For the records below, print the lines from the line with "Task: Click the 全国44店舗の格安バーチャルオフィス tagline" through the line with "Task: Click the Consumer" exactly as written; include both end lines and exclude the rest.

——

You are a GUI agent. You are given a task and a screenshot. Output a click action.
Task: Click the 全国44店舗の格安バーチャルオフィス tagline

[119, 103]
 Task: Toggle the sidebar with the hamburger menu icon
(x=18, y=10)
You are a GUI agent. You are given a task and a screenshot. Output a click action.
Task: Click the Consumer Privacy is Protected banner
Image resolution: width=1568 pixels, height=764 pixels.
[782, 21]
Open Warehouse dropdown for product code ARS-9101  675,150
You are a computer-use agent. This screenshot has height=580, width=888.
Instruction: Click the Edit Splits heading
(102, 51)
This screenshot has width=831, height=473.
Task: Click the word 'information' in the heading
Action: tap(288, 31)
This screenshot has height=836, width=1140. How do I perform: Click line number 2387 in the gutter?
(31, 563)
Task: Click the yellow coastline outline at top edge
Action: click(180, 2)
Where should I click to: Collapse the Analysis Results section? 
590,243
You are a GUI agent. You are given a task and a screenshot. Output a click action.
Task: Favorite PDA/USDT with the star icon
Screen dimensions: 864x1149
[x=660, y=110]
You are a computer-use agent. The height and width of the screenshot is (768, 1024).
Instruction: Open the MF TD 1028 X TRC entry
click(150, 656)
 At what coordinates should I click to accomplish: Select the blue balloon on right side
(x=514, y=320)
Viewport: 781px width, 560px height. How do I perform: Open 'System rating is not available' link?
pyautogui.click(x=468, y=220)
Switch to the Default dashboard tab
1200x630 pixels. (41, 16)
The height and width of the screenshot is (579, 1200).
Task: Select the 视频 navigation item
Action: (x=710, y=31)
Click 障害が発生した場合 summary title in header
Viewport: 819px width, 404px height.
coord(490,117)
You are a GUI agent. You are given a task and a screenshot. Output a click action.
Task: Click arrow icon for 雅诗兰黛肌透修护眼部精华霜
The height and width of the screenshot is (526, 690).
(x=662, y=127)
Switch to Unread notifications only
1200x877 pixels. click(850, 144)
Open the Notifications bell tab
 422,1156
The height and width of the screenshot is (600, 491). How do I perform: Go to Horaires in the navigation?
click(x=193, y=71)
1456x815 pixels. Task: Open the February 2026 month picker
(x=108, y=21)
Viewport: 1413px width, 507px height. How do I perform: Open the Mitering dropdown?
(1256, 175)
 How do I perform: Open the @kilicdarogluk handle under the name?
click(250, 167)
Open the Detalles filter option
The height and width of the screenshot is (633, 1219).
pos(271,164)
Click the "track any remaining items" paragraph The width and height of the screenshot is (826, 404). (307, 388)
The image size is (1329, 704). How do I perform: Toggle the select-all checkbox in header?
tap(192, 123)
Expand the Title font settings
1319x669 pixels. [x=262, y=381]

——

RESPONSE AREA -
Task: Click the 全国44店舗の格安バーチャルオフィス tagline

[119, 103]
 Task: Toggle the sidebar with the hamburger menu icon
(x=18, y=10)
You are a GUI agent. You are given a task and a screenshot. Output a click action.
Task: Click the Consumer Privacy is Protected banner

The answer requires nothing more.